We know there is tremendous fraud now that many companies have a larger remote work environment and data is often shared in cloud environments. Fraud can come from inside or outside your organization. As you develop the trust of your customers by assuring them that you protect critical data using industry standards and best practices, you will also need to monitor any threats to your data on an ongoing basis. We can help you build a roadmap for data security that is both thorough and flexible and can grow as your organization expands.

There are four categories of controls to consider. The controls you implement will differ based on your data flows and how your internal and external users access data. The four categories of controls are:

      1. Managerial Controls are the policies and procedures we often discuss with clients. They aren’t as “cool” as a new software control, but they exist to give structure and guidance to you and other members of your organization, ensuring nobody gets fined or causes a breach.

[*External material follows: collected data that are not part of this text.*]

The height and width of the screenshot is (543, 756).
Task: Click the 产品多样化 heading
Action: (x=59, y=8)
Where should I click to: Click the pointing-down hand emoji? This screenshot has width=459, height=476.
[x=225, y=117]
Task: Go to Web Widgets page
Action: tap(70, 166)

       2. Physical Controls limit the access to systems in a physical way; fences, CCTV, dogs, and even fire sprinklers.

     3. Technical Controls are those that limit access on a hardware or software basis. These don’t limit access to the physical systems the way physical controls do, but rather access to the data or contents.

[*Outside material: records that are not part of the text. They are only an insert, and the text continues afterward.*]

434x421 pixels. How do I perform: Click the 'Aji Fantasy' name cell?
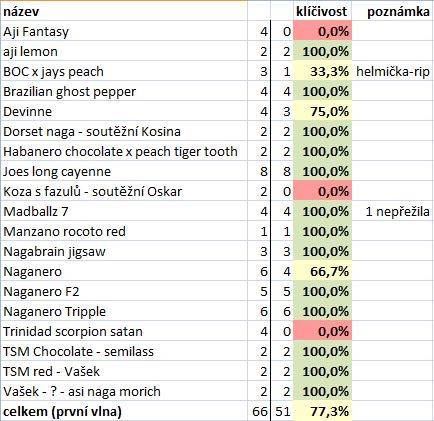tap(124, 31)
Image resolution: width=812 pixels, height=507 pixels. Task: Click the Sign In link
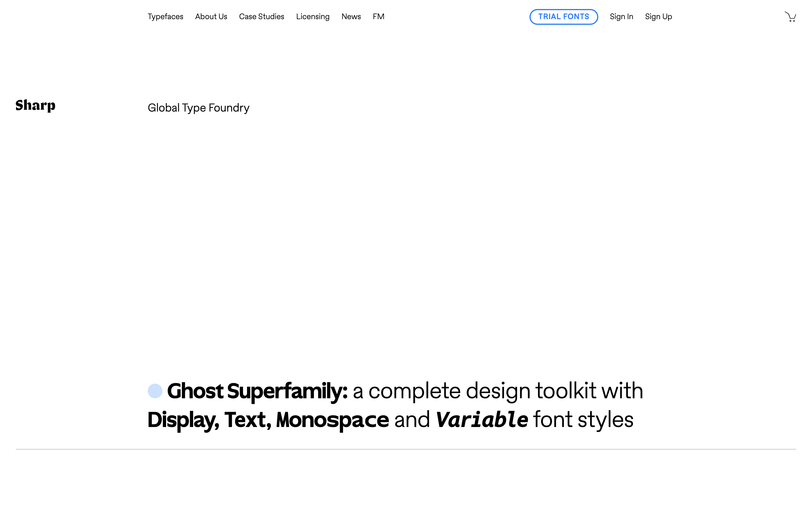[x=621, y=17]
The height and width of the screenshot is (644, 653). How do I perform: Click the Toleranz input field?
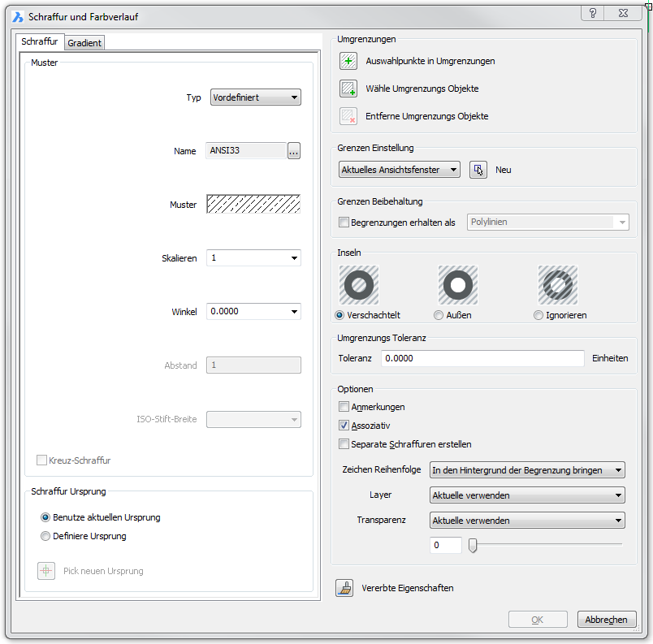tap(482, 358)
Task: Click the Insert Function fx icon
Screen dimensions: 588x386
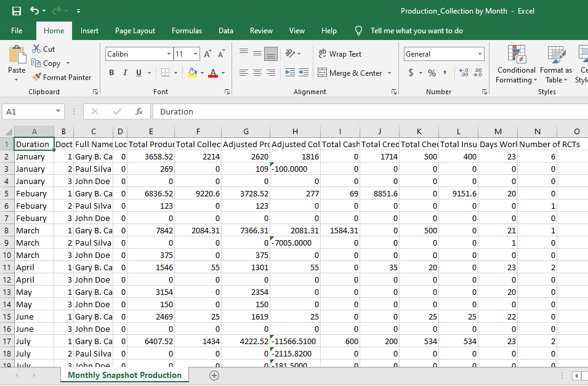Action: pos(140,111)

     4. Operational Controls involve people conducting processes on a day-to-day level. Examples could include awareness training, asset classification, and reviewing log files.

Depending on the threat and your vertical, below are additional controls you can use to mitigate your data risk:





      1. Preventative Controls exist to not allow an action to happen and include firewalls, fences, and access permissions.

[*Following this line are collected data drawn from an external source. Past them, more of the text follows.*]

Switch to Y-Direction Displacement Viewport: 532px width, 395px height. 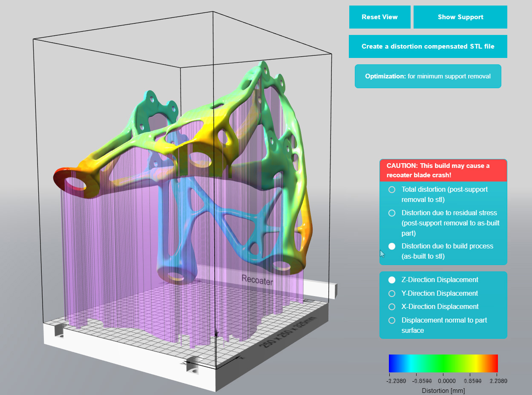click(391, 293)
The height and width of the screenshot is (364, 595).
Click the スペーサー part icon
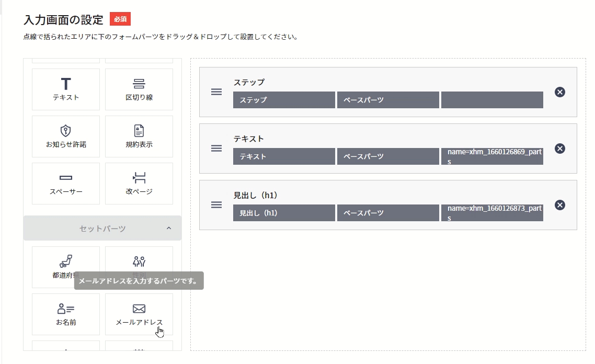click(65, 183)
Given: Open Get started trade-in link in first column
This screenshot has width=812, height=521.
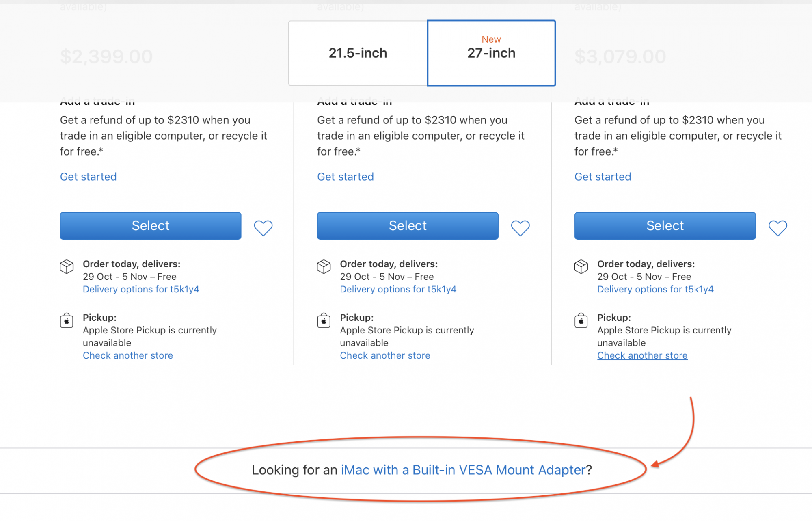Looking at the screenshot, I should 88,177.
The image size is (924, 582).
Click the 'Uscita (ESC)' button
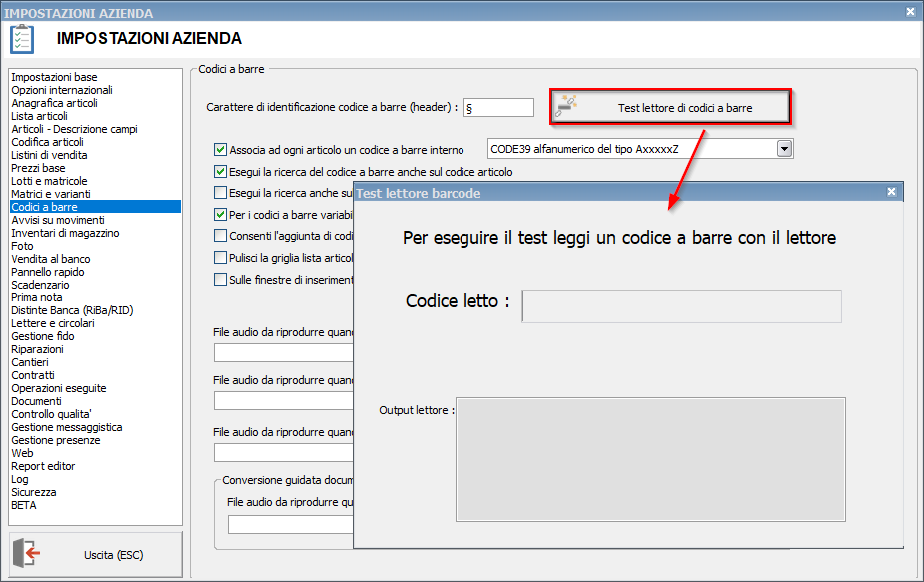point(96,554)
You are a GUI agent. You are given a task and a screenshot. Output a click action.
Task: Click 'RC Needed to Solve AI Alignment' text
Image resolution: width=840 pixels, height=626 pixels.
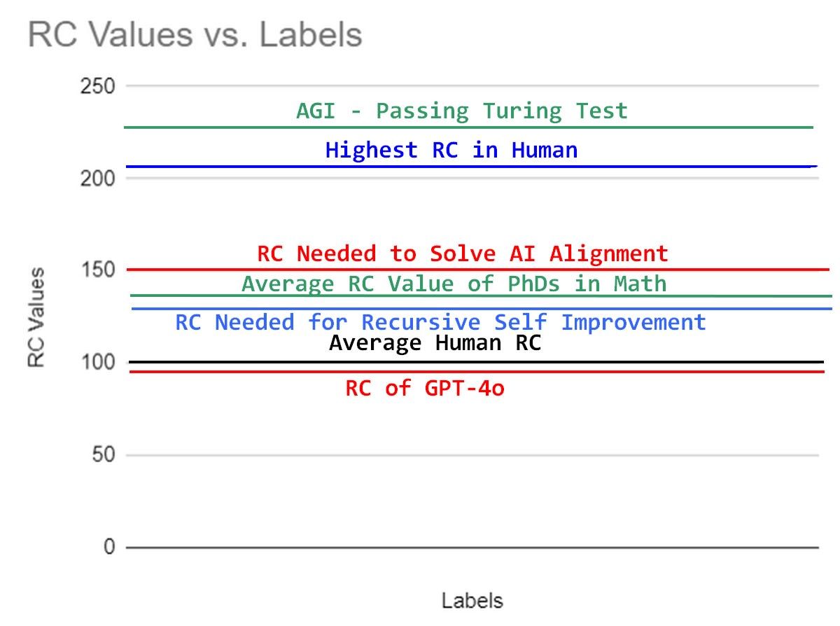pos(462,253)
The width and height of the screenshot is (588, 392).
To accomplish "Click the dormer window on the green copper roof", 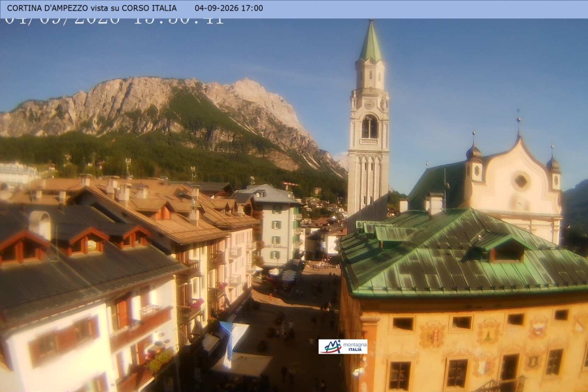I will (506, 252).
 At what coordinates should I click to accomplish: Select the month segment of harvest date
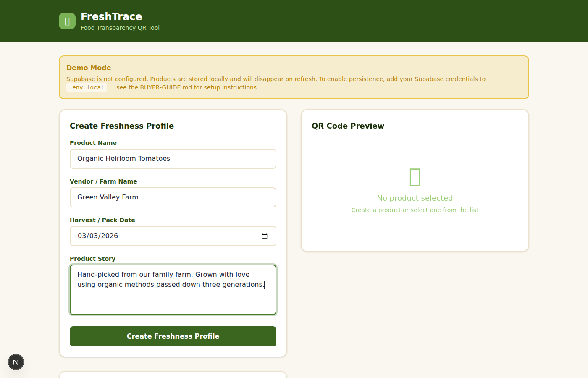click(82, 236)
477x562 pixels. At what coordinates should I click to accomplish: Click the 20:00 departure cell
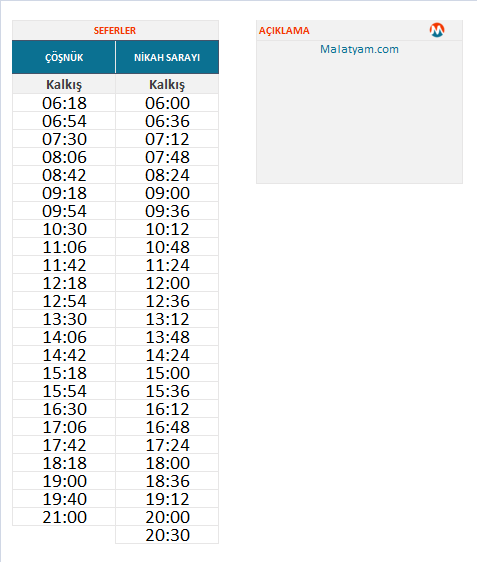tap(167, 517)
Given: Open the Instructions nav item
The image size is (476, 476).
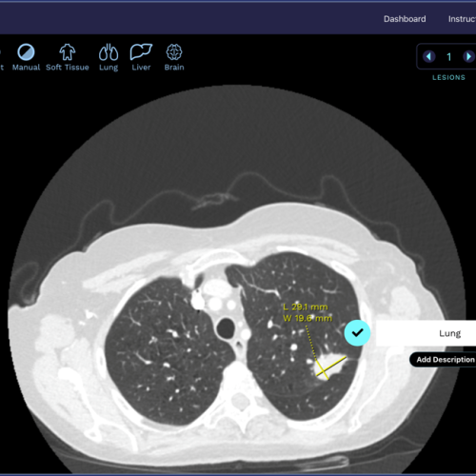Looking at the screenshot, I should tap(462, 19).
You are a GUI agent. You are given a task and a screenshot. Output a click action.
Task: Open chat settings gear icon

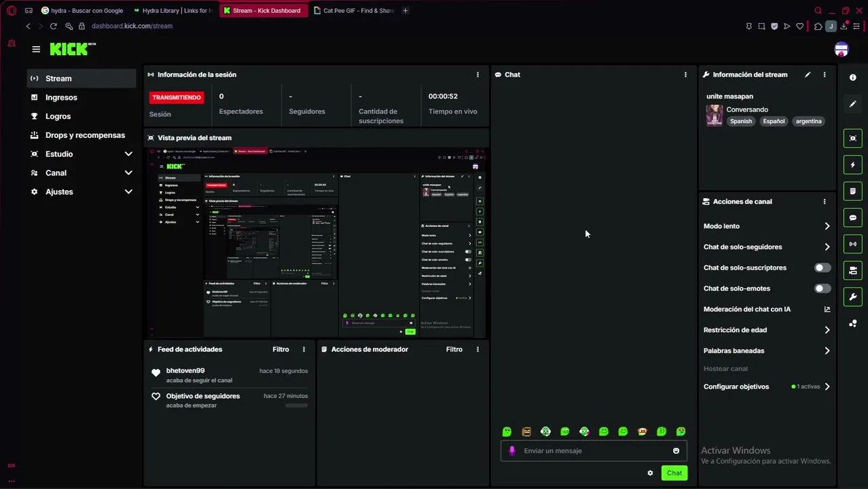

      2. Detective Controls are only triggered during or after an event, such as video surveillance, or intrusion detection systems.

      3. Deterrents discourage threats from attempting to exploit a vulnerability, such as a “Guard Dog” sign, or dogs.

      4. Corrective Controls are able to take an action from one state to another. This is where fail open and fail closed controls are addressed.

      5. Recovery Controls get something back from a loss, such as the recovery of a hard drive.

      6. Compensating Controls are those that attempt to make up for the shortcomings of other controls, such as reviewing access
logs regularly. This example is also a detective control, but compensating controls can be of various different types.